Signs got installed today.

Doors open at 10am. Had sneak peak earlier this week and its got everything youd need and want. No more having to go to the west end for hardware, dry goods and live stock. Right now there is a pair of 8 foot frag tanks with one stocked with quality frags. Ton of euphillia, acans, zoas shrooms, nems, gonipora frags and lots more to come.

Invert wall is in the works but not up just yet 

Super stoked not gonna lie. My wife won't be happy that I have access to this stuff so close to home though. Lol


----------



## kharmaguru (Jan 6, 2013)

I was joking with Hussain that i was going to try to be his first customer. Guess you beat me to it!


----------



## kharmaguru (Jan 6, 2013)

bigfishy said:


> That's very close to my work place, only 1 block away


You might have to change your signature.


----------



## Dee2010 (Mar 26, 2013)

mmatt said:


> Signs got installed today.
> 
> Doors open at 10am. Had sneak peak earlier this week and its got everything youd need and want. No more having to go to the west end for hardware, dry goods and live stock. Right now there is a pair of 8 foot frag tanks with one stocked with quality frags. Ton of euphillia, acans, zoas shrooms, nems, gonipora frags and lots more to come.
> 
> ...


Any fish Matt ? Looking for a Mando!

We can finally meet up and hang out at a fish place lol


----------



## mmatt (Feb 12, 2012)

kharmaguru said:


> I was joking with Hussain that i was going to try to be his first customer. Guess you beat me to it!


Lol well haven't actually given any $$ yet but will be handing my money over tomorrow for sure.lol just helped out a little.


----------



## mmatt (Feb 12, 2012)

Dee2010 said:


> Any fish Matt ? Looking for a Mando!
> 
> We can finally meet up and hang out at a fish place lol


Not yet. Jist the frag tanks and all the hardware and dry goods you can shake a stick at. Definitely more tanks in the future though. Invert wall is suppose to be coming too.

Ya I might be a permanent fixture in there...lol


----------



## notclear (Nov 5, 2011)

Any specials?


----------



## mmatt (Feb 12, 2012)

Homestly I'm not 100% sure. I think so but nothing has been finalized.

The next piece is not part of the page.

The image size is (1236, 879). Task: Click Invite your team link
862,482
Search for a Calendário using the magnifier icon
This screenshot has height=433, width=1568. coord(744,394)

Just an up date there will be give aways with purchases


----------



## mmatt (Feb 12, 2012)




----------



## kharmaguru (Jan 6, 2013)

I sent an email to Hussain over a year ago because I thought I got overcharged for an item. I realised my mistake and immediately sent another saying so. Dude has not responded to a single email I have sent since. Pretty sad. I have spent so much money in that store. At least Kris continues to be good guy.


----------